### What to produce
Every record must appear in the response exactly as given.
*** Opening Data ***
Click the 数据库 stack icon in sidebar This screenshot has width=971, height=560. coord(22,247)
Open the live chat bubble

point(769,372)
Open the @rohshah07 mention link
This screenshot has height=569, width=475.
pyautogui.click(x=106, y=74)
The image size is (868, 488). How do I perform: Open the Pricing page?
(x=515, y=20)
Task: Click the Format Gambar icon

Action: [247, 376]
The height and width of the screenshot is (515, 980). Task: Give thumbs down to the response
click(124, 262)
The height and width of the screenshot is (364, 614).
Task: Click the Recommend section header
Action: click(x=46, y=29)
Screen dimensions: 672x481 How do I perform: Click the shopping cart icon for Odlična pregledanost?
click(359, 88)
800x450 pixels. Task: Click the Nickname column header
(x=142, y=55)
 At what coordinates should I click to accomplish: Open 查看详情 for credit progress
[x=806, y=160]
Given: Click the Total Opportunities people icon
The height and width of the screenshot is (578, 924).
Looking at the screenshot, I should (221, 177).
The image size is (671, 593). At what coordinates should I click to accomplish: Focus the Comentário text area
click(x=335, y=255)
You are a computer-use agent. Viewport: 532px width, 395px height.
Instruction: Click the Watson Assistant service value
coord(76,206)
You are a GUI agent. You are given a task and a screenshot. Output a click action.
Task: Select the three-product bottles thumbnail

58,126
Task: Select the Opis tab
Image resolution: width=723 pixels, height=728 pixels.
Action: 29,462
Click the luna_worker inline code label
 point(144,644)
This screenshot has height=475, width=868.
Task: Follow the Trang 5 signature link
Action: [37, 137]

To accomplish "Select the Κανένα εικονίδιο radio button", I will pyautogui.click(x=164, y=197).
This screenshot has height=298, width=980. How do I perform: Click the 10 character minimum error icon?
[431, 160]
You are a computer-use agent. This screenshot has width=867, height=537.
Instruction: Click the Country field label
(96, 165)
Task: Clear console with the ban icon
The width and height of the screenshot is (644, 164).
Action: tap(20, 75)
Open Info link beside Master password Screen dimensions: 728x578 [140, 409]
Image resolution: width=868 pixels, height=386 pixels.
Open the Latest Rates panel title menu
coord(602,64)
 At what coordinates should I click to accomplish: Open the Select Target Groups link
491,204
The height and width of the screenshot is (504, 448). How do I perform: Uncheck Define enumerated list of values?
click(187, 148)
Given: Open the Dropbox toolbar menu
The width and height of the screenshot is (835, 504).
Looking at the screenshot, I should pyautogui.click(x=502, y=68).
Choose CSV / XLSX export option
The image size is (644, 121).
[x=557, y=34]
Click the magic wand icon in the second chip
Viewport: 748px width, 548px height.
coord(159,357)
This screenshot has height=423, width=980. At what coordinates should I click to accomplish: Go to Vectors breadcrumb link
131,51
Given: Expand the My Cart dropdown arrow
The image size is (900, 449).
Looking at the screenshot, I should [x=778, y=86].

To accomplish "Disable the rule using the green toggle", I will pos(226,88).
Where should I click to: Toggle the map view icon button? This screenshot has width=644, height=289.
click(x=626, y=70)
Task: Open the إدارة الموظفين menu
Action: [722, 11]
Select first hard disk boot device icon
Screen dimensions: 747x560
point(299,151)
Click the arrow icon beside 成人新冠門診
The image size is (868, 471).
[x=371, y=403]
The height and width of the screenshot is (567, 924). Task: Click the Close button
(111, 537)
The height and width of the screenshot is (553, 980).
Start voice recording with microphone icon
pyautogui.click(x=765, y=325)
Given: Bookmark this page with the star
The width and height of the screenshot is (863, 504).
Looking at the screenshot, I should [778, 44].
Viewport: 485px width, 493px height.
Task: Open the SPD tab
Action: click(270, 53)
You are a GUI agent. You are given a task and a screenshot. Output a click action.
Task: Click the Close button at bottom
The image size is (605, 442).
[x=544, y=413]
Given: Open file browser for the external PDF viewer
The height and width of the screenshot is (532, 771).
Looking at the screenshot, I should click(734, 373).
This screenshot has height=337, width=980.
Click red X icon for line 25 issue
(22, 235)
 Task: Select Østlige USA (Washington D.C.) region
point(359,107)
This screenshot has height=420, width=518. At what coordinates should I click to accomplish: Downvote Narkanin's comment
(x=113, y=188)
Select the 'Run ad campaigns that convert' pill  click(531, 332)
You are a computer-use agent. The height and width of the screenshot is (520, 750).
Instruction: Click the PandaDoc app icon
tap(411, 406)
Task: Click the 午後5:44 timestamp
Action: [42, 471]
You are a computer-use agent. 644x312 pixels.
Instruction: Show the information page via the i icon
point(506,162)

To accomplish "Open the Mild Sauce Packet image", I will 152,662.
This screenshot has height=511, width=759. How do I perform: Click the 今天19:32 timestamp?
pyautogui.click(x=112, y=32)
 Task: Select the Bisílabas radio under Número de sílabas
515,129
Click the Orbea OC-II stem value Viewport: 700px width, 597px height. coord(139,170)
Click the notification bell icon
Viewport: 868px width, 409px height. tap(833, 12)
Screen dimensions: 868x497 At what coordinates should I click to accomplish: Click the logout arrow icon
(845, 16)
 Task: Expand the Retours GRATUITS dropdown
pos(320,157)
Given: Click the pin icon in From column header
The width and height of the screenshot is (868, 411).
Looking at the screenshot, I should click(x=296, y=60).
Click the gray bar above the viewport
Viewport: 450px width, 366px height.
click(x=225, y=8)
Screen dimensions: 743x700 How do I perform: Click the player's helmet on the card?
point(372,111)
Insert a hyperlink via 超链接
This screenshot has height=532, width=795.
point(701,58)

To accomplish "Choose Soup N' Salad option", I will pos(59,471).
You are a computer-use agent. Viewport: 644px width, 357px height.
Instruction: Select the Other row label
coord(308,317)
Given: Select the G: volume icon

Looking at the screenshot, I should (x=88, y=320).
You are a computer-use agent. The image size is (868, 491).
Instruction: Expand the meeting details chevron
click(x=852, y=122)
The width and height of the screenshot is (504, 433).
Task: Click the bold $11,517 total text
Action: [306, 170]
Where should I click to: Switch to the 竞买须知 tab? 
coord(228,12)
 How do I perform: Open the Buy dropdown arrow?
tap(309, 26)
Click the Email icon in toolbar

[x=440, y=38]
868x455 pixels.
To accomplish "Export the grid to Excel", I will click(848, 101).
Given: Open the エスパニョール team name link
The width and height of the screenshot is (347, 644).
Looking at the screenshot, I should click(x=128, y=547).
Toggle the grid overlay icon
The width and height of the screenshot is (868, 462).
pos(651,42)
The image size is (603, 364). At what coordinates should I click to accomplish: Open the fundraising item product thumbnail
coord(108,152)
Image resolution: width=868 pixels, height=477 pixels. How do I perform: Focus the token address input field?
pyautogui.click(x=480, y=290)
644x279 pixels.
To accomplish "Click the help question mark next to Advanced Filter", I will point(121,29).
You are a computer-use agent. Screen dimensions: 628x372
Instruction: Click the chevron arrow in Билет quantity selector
*** Closing Data ***
### Exercise answer
Click the 数据库 stack icon in sidebar This screenshot has width=971, height=560. coord(22,247)
Open the live chat bubble

point(769,372)
Open the @rohshah07 mention link
This screenshot has height=569, width=475.
pyautogui.click(x=106, y=74)
The image size is (868, 488). How do I perform: Open the Pricing page?
(x=515, y=20)
Task: Click the Format Gambar icon

Action: [247, 376]
The height and width of the screenshot is (515, 980). Task: Give thumbs down to the response
click(124, 262)
The height and width of the screenshot is (364, 614).
Task: Click the Recommend section header
Action: click(x=46, y=29)
Screen dimensions: 672x481 How do I perform: Click the shopping cart icon for Odlična pregledanost?
click(359, 88)
800x450 pixels. Task: Click the Nickname column header
(x=142, y=55)
 At what coordinates should I click to accomplish: Open 查看详情 for credit progress
[x=806, y=160]
Given: Click the Total Opportunities people icon
The height and width of the screenshot is (578, 924).
Looking at the screenshot, I should (221, 177).
The image size is (671, 593). At what coordinates should I click to accomplish: Focus the Comentário text area
click(x=335, y=255)
You are a computer-use agent. Viewport: 532px width, 395px height.
Instruction: Click the Watson Assistant service value
coord(76,206)
You are a GUI agent. You are given a task and a screenshot. Output a click action.
Task: Select the three-product bottles thumbnail

58,126
Task: Select the Opis tab
Image resolution: width=723 pixels, height=728 pixels.
Action: 29,462
Click the luna_worker inline code label
 point(144,644)
This screenshot has height=475, width=868.
Task: Follow the Trang 5 signature link
Action: [37, 137]

To accomplish "Select the Κανένα εικονίδιο radio button", I will pyautogui.click(x=164, y=197).
This screenshot has height=298, width=980. How do I perform: Click the 10 character minimum error icon?
[431, 160]
You are a computer-use agent. This screenshot has width=867, height=537.
Instruction: Click the Country field label
(96, 165)
Task: Clear console with the ban icon
The width and height of the screenshot is (644, 164).
Action: tap(20, 75)
Open Info link beside Master password Screen dimensions: 728x578 [140, 409]
Image resolution: width=868 pixels, height=386 pixels.
Open the Latest Rates panel title menu
coord(602,64)
 At what coordinates should I click to accomplish: Open the Select Target Groups link
491,204
The height and width of the screenshot is (504, 448). How do I perform: Uncheck Define enumerated list of values?
click(187, 148)
Given: Open the Dropbox toolbar menu
The width and height of the screenshot is (835, 504).
Looking at the screenshot, I should pyautogui.click(x=502, y=68).
Choose CSV / XLSX export option
The image size is (644, 121).
[x=557, y=34]
Click the magic wand icon in the second chip
Viewport: 748px width, 548px height.
coord(159,357)
This screenshot has height=423, width=980. At what coordinates should I click to accomplish: Go to Vectors breadcrumb link
131,51
Given: Expand the My Cart dropdown arrow
The image size is (900, 449).
Looking at the screenshot, I should [x=778, y=86].

To accomplish "Disable the rule using the green toggle", I will pos(226,88).
Where should I click to: Toggle the map view icon button? This screenshot has width=644, height=289.
click(x=626, y=70)
Task: Open the إدارة الموظفين menu
Action: [722, 11]
Select first hard disk boot device icon
Screen dimensions: 747x560
point(299,151)
Click the arrow icon beside 成人新冠門診
The image size is (868, 471).
[x=371, y=403]
The height and width of the screenshot is (567, 924). Task: Click the Close button
(111, 537)
The height and width of the screenshot is (553, 980).
Start voice recording with microphone icon
pyautogui.click(x=765, y=325)
Given: Bookmark this page with the star
The width and height of the screenshot is (863, 504).
Looking at the screenshot, I should [778, 44].
Viewport: 485px width, 493px height.
Task: Open the SPD tab
Action: click(270, 53)
You are a GUI agent. You are given a task and a screenshot. Output a click action.
Task: Click the Close button at bottom
The image size is (605, 442).
[x=544, y=413]
Given: Open file browser for the external PDF viewer
The height and width of the screenshot is (532, 771).
Looking at the screenshot, I should click(734, 373).
This screenshot has height=337, width=980.
Click red X icon for line 25 issue
(22, 235)
 Task: Select Østlige USA (Washington D.C.) region
point(359,107)
This screenshot has height=420, width=518. At what coordinates should I click to accomplish: Downvote Narkanin's comment
(x=113, y=188)
Select the 'Run ad campaigns that convert' pill  click(531, 332)
You are a computer-use agent. The height and width of the screenshot is (520, 750).
Instruction: Click the PandaDoc app icon
tap(411, 406)
Task: Click the 午後5:44 timestamp
Action: [42, 471]
You are a computer-use agent. 644x312 pixels.
Instruction: Show the information page via the i icon
point(506,162)

To accomplish "Open the Mild Sauce Packet image", I will 152,662.
This screenshot has height=511, width=759. How do I perform: Click the 今天19:32 timestamp?
pyautogui.click(x=112, y=32)
 Task: Select the Bisílabas radio under Número de sílabas
515,129
Click the Orbea OC-II stem value Viewport: 700px width, 597px height. coord(139,170)
Click the notification bell icon
Viewport: 868px width, 409px height. tap(833, 12)
Screen dimensions: 868x497 At what coordinates should I click to accomplish: Click the logout arrow icon
(845, 16)
 Task: Expand the Retours GRATUITS dropdown
pos(320,157)
Given: Click the pin icon in From column header
The width and height of the screenshot is (868, 411).
Looking at the screenshot, I should click(x=296, y=60).
Click the gray bar above the viewport
Viewport: 450px width, 366px height.
click(x=225, y=8)
Screen dimensions: 743x700 How do I perform: Click the player's helmet on the card?
point(372,111)
Insert a hyperlink via 超链接
This screenshot has height=532, width=795.
point(701,58)

To accomplish "Choose Soup N' Salad option", I will pos(59,471).
You are a computer-use agent. Viewport: 644px width, 357px height.
Instruction: Select the Other row label
coord(308,317)
Given: Select the G: volume icon

Looking at the screenshot, I should (x=88, y=320).
You are a computer-use agent. The image size is (868, 491).
Instruction: Expand the meeting details chevron
click(x=852, y=122)
The width and height of the screenshot is (504, 433).
Task: Click the bold $11,517 total text
Action: [306, 170]
Where should I click to: Switch to the 竞买须知 tab? 
coord(228,12)
 How do I perform: Open the Buy dropdown arrow?
tap(309, 26)
Click the Email icon in toolbar

[x=440, y=38]
868x455 pixels.
To accomplish "Export the grid to Excel", I will click(848, 101).
Given: Open the エスパニョール team name link
The width and height of the screenshot is (347, 644).
Looking at the screenshot, I should click(x=128, y=547).
Toggle the grid overlay icon
The width and height of the screenshot is (868, 462).
pos(651,42)
The image size is (603, 364). At what coordinates should I click to accomplish: Open the fundraising item product thumbnail
coord(108,152)
Image resolution: width=868 pixels, height=477 pixels. How do I perform: Focus the token address input field?
pyautogui.click(x=480, y=290)
644x279 pixels.
To accomplish "Click the help question mark next to Advanced Filter", I will point(121,29).
You are a computer-use agent. Screen dimensions: 628x372
Instruction: Click the chevron arrow in Билет quantity selector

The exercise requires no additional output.